Person

John A. Bolles

Portrait of a man with wavy short hair and a mustache, in a dark-colored three piece suit.
John A. Bolles, abolitionist, lawyer, and veteran

Courtesy of Winchester Massachusetts Archival Center

Quick Facts
Significance:
Vigilance Committee Member, lawyer, public servant, Civil War leader, and Solicitor General of the Navy
Place of Birth:
Connecticut
Date of Birth:
April 16, 1809
Place of Death:
Boston, Massachusetts
Date of Death:
May 25, 1878
Place of Burial:
Jamaica Plain, Massachusetts
Cemetery Name:
Forest Hills Cemetery

Boston-based lawyer and public servant John Augustus Bolles served as a member of the Boston Vigilance Committee, an organization dedicated to fugitive assistance that formed in the wake of the Fugitive Slave Law of 1850.

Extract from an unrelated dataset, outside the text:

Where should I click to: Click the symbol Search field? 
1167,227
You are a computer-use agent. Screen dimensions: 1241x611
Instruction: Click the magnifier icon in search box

Born in 1809 in Connecticut, John Augustus Bolles graduated from Brown University and soon moved to the Boston area. Admitted to the Boston Bar in 1833, Bolles worked as a "counsellor" at 10 Court Street, while keeping his residence in Winchester, outside of the city.1 He married Catherine Hartwell Dix and had six children.2

Bolles involved himself in politics, first with the Democratic party. Over time, his political views shifted as he switched to supporting the Free Soil Party, and later, the Republican party, both of which opposed the extension of slavery.3 Elected in 1843, he served as Secretary of State for the Commonwealth of Massachusetts. He also held other positions of public trust including serving as a member of the Board of Education as well as Commissioner of Boston Harbor and Back Bay.4

In addition to his work in politics, Bolles also involved himself in reform movements. One obituary stated that Bolles "was for many years prominent as an anti-slavery and temperance mover."5 With the passage of the Fugitive Slave Law in 1850, Bolles joined the third and final iteration of the Boston Vigilance Committee, which assisted freedom seekers coming through Boston on the Underground Railroad.6 He also appears among a list of people calling for a public meeting at Tremont Temple in April 1851 for those "opposed to the Fugitive Slave Law, and in favor of adopting such measures, within the limits prescribed by the Constitution, as may procure its essential modification or final repeal."7 He also served as counsel for John P. Coburn, following Coburn's arrest for his alleged role in the rescue of Shadrach Minkins.8

Bolles held several positions during the American Civil War. He worked on the staff of his brother-in-law, Major General John A. Dix, serving as a Major, Aide de Camp, as well as a Judge Advocate for the Serventh Army Corps. In Fall 1865, President Andrew Johnson appointed him to the office of Naval Solicitor-General, a position which he held until his death in Washington, DC in 1878.9

Remembered in a Boston paper as "a man of culture, of refinement and of more than ordinary talent," Bolles "was respected for excellent traits of character."10 His remains are buried at Forest Hills Cemetery in Jamaica Plain, Massachusetts.11

Learn More...

Check out the following article about John A. Bolles: Winchester Incorporator Was Active Abolitionist.

Footnotes

  1. Boston City Directory 1852, 30, https://cdm.bostonathenaeum.org/digital/collection/p16057coll32/id/47.
  2. John Augustus Bolles, Genealogy of the Bolles family in America (Boston, H.W. Dutton and Son, 1865), 28, https://archive.org/details/genealogyofbolle00boll/page/n81/mode/2up.
  3. Boston Globe, June 3, 1878, 1; New England Farmer, October 4, 1851; Boston Evening Transcript, October 21, 1852; Bolles, Genealogy of the Bolles family in America, 28.
  4. Bolles, Genealogy of the Bolles family in America, 28.
  5. Evening Star, May 27, 1878, 1.
  6. "Members of the Committee of Vigilance," broadside printed by John Wilson, 1850, Massachusetts Historical Society.
  7. Liberator, April 4, 1851, 3.
  8. Boston Evening Transcript, March 5, 1851. 2.
  9. Bolles, Genealogy of the Bolles family in America, 28; Evening Star, May 27, 1878, 1.
  10. Boston Globe, June 3, 1878, 1.
  11. John Eicher and David Eicher, Civil War High Commands (Stanford: Stanford University Press, 2002), 136, Google Books.